Some trade development officials around the state are ticked off about decreases in funding their groups got from the Florida International Affairs Commission (FIAC) a few weeks ago. For 1995-96, FIAC awarded big increases in annual grants to two groups with strong bases in South Florida, the Latin Chamber of Commerce of the United States and the World Trade Association. FIAC slashed funding for several smaller groups around the state, including some regional IACs. Brett Wattles of Ocala, president of the Greater Central Florida IAC, complains that his group was singled out because he supported transfer of Florida's international trade marketing operations from the Department of Commerce to Enterprise Florida.

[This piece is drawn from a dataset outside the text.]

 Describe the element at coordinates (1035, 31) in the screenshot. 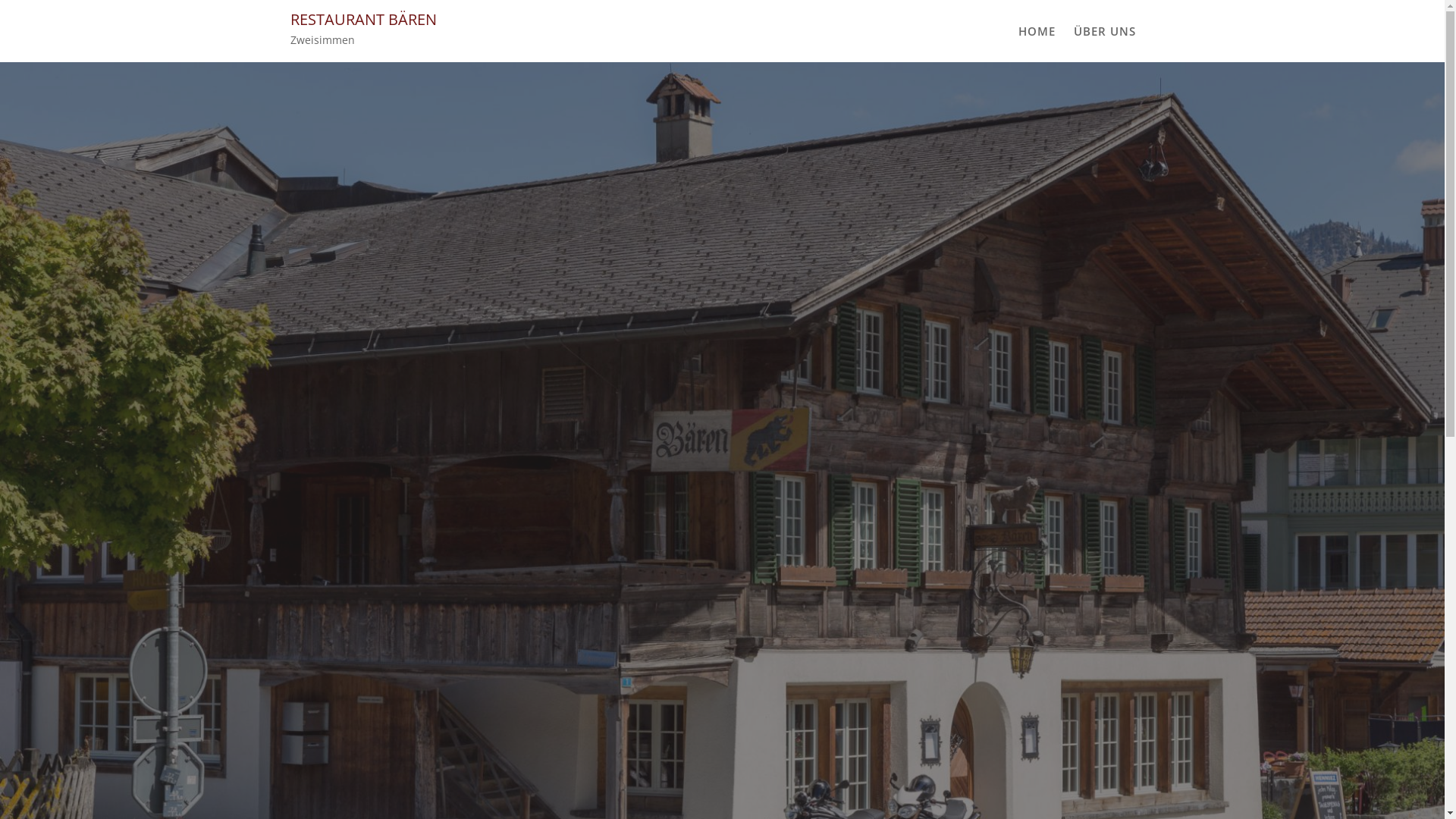

I see `'HOME'` at that location. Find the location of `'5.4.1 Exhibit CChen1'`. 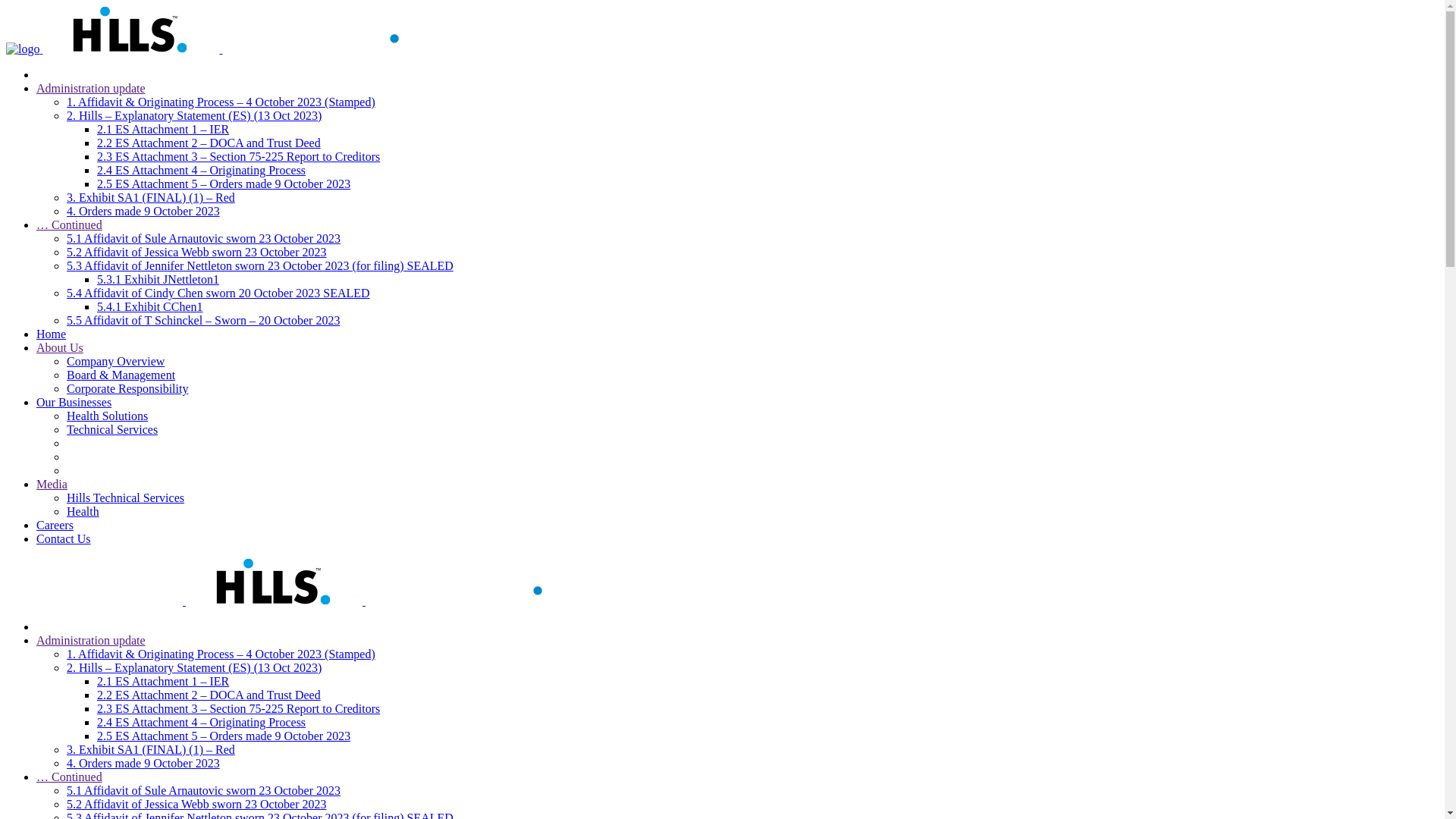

FIAC supporters want Commerce operations moved to FIAC. Wattles says he believes the cuts were intended as a political message to dissident economic development officials. Several FIAC officials deny that, saying they were seeking only to increase funding for programs that had broad geographic impact. Both the WTA and the Latin Chamber offer export assistance to small companies in a number of cities. "The governor has been very enthusiastic about following up on the Summit of the Americas, and the Latin Chamber and the World Trade Association are on the forefront of that," says Sally Patrenos, FIAC's deputy director.